After readin some of the stuff Chad posted .. I am thinkin the switch to Mobil 1 synthetic is what garnered the performance gains over conventional oil.

Of course ..I have never put 5 quarts of Slick 50 in.. just run it for one oil change, it comes out with the change to Mobil 1 synthetic, I don't run Slick 50 as a regular supplement to every oil change.. per the directions.

Shame I still dont have that Car Craft article.

As for personal experience, Duster 440 was the only motor I took apart a few times after treatin it to Slick 50 and Mobil 1 treatment ..

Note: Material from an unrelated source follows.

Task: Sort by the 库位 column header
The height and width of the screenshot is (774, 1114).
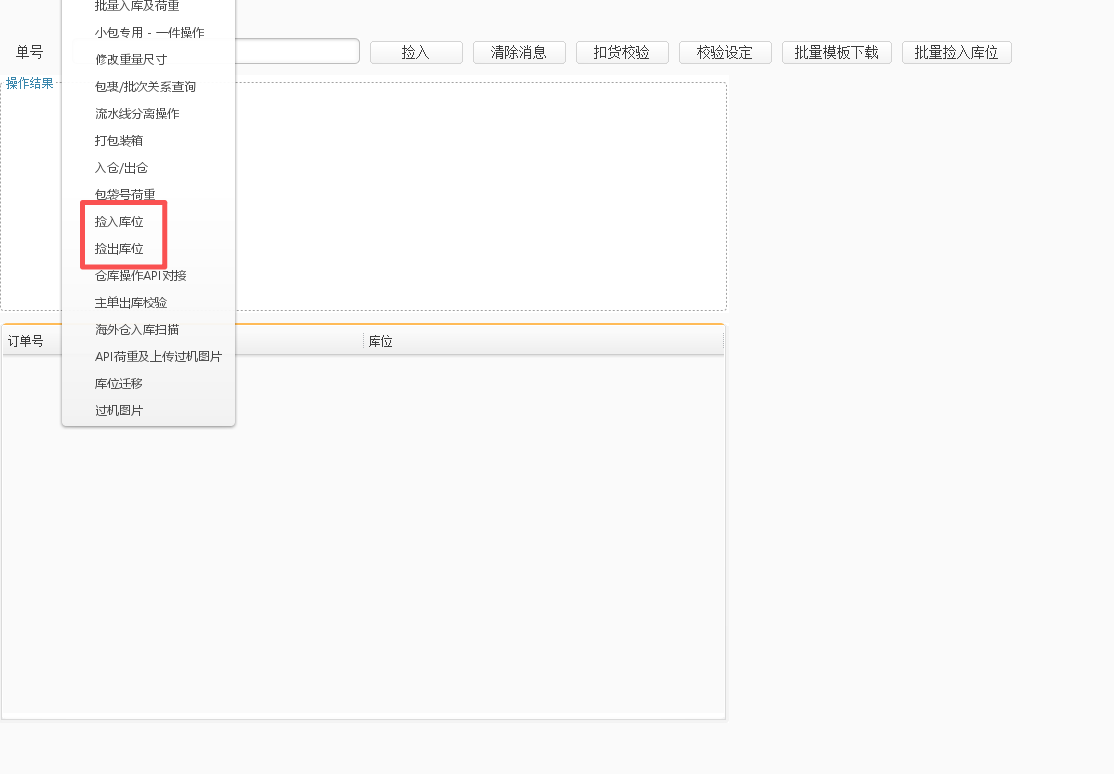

..first time was 2 years after I put it together I decided to change the cam, was just as shiny inside as the day I put it together.. but regular oily changes will do that.

The Honda Civic had 187k miles on it when a rod came apart

.. Honda said it was a material defect in the rod

(they sent a tech from Japan because they wanted to know)

..it had the Slick 50 treatment on day one I brought it home with 8 miles on the odometer,

..ran it 3k miles on Slick 50 and Castrol, then switched to Mobil 1.

CRX had 87k on it when it was totalled

..I would probably still have that lil buzz bomb if it hadnt been.

Same deal as the Civic, treated it the day I brought it home, right off the showroom floor.

'96 Z-28, same ..right off showroom floor it got the treatment..

both Durango's ..my Goldwing, my 1100 Shadow

.. they all showed mpg improvements, and were measurably faster.

As for 'chunks' an stuff building up in a motor

.. paraffin base oils will do that (Pennzoil and some others)

..seen more than a few with buildup even on the pushrods from bein fed paraffin base oils and not changin it regularly.

Learned over the years that changin oil regularly eliminates a lot of problems :)

-Frank (opinions vary) (about 11k miles on the Vette since we bought it .. treated it when we brought it home, ran Mobil 1 in it tho because that's what GM requires .. first oily change was at 3k after we brought it home, straight Mobil 1 synthetic in it from then on.. workin fine.)